Source records
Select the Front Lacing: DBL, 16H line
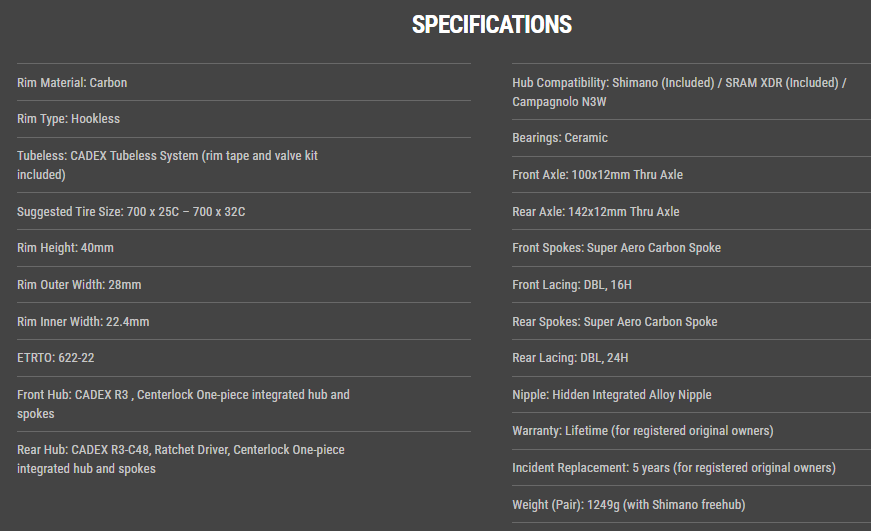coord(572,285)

* * *

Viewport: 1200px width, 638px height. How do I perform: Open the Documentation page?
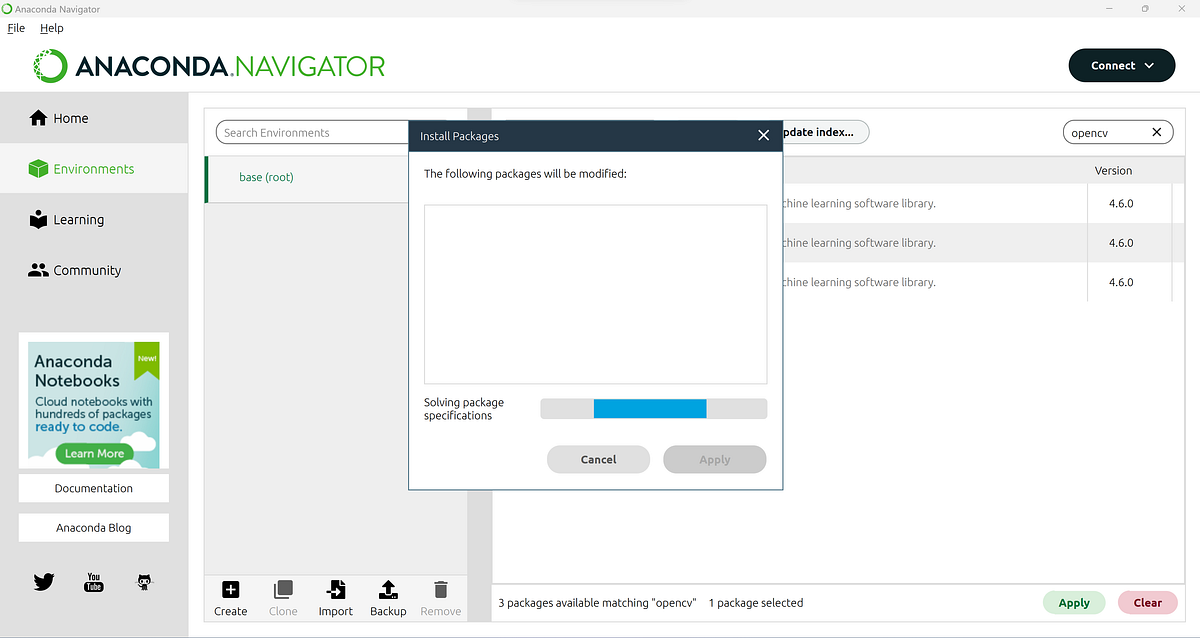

--

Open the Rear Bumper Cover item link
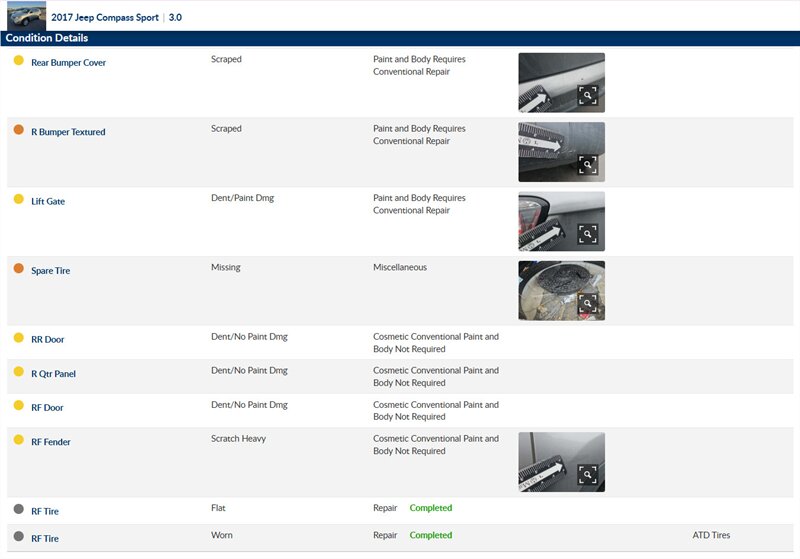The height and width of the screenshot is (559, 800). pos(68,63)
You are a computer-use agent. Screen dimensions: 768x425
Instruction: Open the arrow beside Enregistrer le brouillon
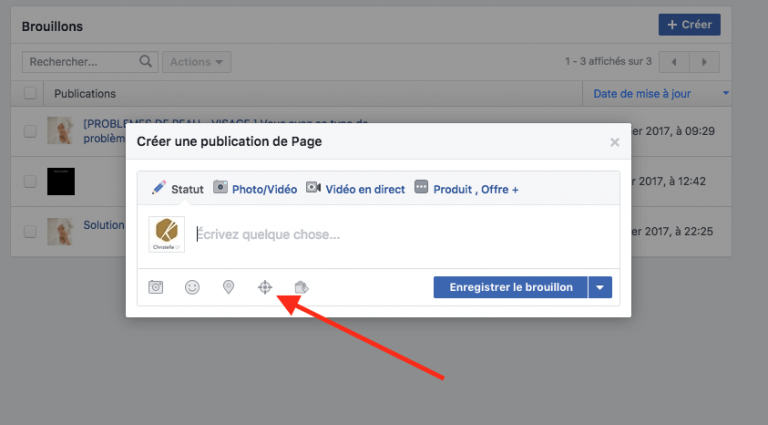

Aim of the exercise
Because only one stretch of the records is wanted, please output the lines from the one holding "Open the Rear Bumper Cover item link" through the one holding "Instruction: Open the" exactly, both included, and leave every picture out.

Solution to this task
Open the Rear Bumper Cover item link
The height and width of the screenshot is (559, 800). pos(68,63)
You are a computer-use agent. Screen dimensions: 768x425
Instruction: Open the arrow beside Enregistrer le brouillon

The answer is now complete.